In the passage on aging and the ketogenic diet, what did a long-term ketogenic diet do for adult mice?

### Extract:
=-=-=

It feels like everywhere we look, there are one size fits all solutions being offered for a wide variety our health concerns. People are searching for the elusive fountain of youth to combat signs of aging, whether it be sagging skin, joint pain, and even forgetfulness. Aging is a complex process that affects many interconnected systems, leading to various declines over time. The hallmarks of aging, like inflammation, mitochondrial dysfunction and stem cell exhaustion, underlie aging physiology. The geroscience hypothesis posits that targeting these hallmarks can mitigate many different age-related diseases and overall age-related dysfunction.
While there are many promising gerotheurapeutics in development, caloric restriction remains one of the most tried and true methods that mitigates aging pathologies in both animal models and humans. Similarly, ketogenic diet (KD) has also shown benefits for some age-related declines. Ketogenic diets are high in fat and very low in carbohydrate intake with the goal of shifting the body’s metabolism away from relying on carbohydrates for energy. This reduction in carbohydrate intake leads to ketogenesis, or the production of ketone bodies (KBs), which serve as an alternative fuel source for some tissues. Adult mice fed a long-term KD showed increased healthspan and lifespan [1]. KD has also been shown to preserve or improve muscle mass and strength [1,2], as well as sustain cognitive function and memory in aged mice [3,4]. KD can also improve responses to infection [5,6], and reduce inflammation in certain contexts [7,8]. However, strict diets, such as KD, are notoriously difficult to follow and it is unclear which specific components of the ketogenic diet contribute to its benefits.

=-=-=

### Information provided:
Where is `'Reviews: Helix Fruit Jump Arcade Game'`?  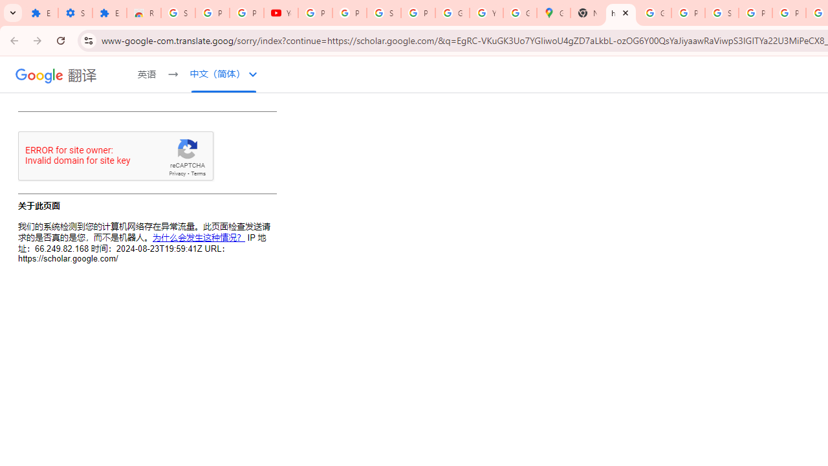 'Reviews: Helix Fruit Jump Arcade Game' is located at coordinates (144, 13).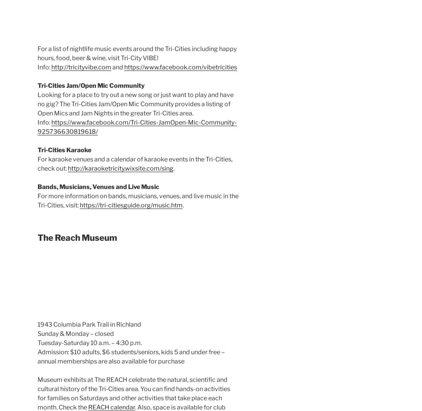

=-=-=

### Solution to the problem:
It increased their healthspan and lifespan.